2020 speculative climate fiction novel by Diane Cook

The New Wilderness is a 2020 speculative climate fiction novel by American writer Diane Cook. The novel takes place in a future where climate change and pollution have devastated the environment. A mother and daughter leave the City by taking a part in a study that will reintroduce humans to the last area of protected land in the world.

== Background ==
Cook developed the idea for the novel while writing her 2014 short story collection Man v. Nature.

== Reception ==
The book received starred reviews from Booklist, Kirkus Reviews and Publishers Weekly. Téa Obreht in a review for The Guardian called it "a fast-paced, thrilling story to ask stomach-turning questions in a moment when it would benefit every soul to have their stomach turned by the prospect of the future she envisions. John Maxwell Hamilton, writing for Callaway Climate Insights, praised the book's prose and exploration of climate change. Lamorna Ash of the Times Literary Supplement also praised it.
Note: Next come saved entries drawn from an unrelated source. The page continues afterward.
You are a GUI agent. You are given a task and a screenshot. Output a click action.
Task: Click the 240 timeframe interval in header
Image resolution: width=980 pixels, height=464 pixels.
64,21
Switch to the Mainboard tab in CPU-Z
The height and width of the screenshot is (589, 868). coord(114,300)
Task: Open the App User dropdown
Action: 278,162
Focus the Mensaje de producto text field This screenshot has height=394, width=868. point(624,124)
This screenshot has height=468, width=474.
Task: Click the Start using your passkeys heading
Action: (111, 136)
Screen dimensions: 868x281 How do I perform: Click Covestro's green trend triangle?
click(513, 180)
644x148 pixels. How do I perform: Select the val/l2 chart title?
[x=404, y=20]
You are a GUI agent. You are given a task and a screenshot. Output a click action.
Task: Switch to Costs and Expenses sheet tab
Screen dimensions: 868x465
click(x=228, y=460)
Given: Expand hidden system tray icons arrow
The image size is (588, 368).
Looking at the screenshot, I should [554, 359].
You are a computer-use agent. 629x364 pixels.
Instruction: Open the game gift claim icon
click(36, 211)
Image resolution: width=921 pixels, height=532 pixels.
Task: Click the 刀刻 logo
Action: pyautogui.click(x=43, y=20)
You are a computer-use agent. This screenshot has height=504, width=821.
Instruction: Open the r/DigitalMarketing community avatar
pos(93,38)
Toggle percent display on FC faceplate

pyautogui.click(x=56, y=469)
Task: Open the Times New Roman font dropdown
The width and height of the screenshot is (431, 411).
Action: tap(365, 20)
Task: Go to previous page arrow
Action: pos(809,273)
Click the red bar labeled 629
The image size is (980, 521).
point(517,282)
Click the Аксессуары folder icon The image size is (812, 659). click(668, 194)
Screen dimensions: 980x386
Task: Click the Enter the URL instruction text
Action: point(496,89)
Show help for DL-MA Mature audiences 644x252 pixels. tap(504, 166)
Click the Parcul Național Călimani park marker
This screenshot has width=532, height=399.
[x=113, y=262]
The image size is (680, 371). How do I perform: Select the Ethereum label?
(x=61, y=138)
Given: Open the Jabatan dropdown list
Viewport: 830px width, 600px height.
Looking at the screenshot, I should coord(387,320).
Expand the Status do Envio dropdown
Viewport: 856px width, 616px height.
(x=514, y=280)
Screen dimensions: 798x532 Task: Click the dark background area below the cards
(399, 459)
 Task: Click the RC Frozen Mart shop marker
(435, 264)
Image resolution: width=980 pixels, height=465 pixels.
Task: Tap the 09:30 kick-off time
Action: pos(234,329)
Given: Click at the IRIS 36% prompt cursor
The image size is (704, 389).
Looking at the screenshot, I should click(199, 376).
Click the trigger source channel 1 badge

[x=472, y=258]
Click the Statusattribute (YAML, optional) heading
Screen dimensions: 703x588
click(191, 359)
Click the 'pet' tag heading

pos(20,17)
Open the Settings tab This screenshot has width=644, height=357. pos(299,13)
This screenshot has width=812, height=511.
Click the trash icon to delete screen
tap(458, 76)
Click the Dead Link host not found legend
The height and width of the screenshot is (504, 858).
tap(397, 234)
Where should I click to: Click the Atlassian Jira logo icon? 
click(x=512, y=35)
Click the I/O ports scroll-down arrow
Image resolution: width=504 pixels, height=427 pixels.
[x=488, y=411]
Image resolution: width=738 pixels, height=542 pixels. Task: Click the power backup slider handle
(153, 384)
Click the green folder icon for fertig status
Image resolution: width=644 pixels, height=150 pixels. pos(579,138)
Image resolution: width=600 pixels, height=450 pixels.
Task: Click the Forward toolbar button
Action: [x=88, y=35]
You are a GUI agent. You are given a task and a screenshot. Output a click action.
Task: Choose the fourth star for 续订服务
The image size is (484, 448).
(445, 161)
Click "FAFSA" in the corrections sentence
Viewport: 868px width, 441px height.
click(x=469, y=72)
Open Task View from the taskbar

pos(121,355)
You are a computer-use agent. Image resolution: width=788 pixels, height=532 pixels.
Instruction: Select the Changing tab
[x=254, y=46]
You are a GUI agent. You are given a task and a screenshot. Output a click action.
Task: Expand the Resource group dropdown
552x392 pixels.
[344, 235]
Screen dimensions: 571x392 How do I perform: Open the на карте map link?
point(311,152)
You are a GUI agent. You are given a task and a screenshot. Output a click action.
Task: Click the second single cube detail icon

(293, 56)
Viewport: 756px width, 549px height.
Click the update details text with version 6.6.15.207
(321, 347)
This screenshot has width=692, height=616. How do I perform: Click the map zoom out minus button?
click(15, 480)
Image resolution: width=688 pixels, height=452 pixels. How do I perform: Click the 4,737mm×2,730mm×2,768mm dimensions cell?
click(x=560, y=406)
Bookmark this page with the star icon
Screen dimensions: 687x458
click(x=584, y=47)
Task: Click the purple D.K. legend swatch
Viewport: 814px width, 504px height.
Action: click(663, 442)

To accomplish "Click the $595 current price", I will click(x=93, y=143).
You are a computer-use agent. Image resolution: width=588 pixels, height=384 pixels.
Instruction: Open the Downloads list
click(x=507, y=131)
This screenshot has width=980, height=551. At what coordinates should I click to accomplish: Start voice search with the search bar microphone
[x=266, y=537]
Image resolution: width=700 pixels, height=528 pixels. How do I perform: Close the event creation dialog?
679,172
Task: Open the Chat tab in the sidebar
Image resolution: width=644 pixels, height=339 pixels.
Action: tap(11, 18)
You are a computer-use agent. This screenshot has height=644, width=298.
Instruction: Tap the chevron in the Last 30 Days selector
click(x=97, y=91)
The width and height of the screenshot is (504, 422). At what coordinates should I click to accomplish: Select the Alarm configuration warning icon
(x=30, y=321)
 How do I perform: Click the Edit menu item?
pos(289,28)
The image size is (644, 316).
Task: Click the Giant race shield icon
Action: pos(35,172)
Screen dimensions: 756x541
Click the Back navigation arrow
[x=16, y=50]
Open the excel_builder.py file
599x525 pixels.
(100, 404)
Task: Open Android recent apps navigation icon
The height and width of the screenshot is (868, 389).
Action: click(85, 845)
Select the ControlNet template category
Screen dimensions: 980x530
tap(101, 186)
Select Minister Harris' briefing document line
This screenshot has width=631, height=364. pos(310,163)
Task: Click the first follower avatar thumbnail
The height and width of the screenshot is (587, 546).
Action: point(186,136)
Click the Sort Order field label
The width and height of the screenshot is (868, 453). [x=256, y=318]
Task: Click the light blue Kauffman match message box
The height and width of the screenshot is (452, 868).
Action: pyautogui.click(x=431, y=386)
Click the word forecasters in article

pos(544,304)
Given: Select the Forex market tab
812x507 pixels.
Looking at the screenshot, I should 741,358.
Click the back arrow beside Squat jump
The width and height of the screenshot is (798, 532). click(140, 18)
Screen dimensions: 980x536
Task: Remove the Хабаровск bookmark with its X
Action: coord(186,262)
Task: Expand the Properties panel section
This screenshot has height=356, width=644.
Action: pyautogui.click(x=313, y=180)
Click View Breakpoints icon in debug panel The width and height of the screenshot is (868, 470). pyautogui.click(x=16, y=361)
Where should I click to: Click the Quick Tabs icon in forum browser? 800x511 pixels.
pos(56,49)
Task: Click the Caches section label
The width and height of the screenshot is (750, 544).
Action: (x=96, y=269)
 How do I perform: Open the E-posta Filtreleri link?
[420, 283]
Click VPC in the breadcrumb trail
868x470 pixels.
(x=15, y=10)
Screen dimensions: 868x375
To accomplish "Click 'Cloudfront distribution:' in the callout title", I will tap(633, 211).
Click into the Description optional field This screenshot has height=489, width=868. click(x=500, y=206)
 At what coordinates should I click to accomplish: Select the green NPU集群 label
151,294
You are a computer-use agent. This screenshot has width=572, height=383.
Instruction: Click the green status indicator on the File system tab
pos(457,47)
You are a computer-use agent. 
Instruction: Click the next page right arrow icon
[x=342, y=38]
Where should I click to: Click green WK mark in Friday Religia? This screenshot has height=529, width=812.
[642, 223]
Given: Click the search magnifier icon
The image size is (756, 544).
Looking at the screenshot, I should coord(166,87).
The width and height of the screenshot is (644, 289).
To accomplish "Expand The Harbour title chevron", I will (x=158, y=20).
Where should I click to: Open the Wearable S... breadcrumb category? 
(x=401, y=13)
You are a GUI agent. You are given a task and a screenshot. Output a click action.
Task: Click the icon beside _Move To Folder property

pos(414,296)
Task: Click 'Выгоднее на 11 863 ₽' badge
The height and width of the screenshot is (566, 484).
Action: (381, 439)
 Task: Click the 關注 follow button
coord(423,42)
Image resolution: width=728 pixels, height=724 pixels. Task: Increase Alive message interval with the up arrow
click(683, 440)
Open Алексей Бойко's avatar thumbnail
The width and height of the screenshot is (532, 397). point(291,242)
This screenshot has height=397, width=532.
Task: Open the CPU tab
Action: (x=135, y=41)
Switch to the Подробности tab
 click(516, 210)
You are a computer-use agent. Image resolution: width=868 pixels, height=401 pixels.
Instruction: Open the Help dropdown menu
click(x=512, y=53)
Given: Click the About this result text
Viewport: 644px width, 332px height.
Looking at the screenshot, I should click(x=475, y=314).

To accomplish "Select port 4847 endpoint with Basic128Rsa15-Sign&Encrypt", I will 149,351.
Jonah Raskin, writing for The New York Journal of Books, offered a mixed review. Raskin praised "the finely drawn women characters" but critiqued it for being too long, noting that it "takes too many pages to get going, and wanders all over the place before it begins to dramatize the push and the pull between mother and daughter".

The book was shortlisted for the 2020 Booker Prize and longlisted for the 2021 Aspen Words Literary Prize.

== Television adaptation ==
In 2020, Warner Bros. Television Studios acquired the rights to adapt the book into a television series. Filmmaker Matt Reeves joined the production as an executive producer.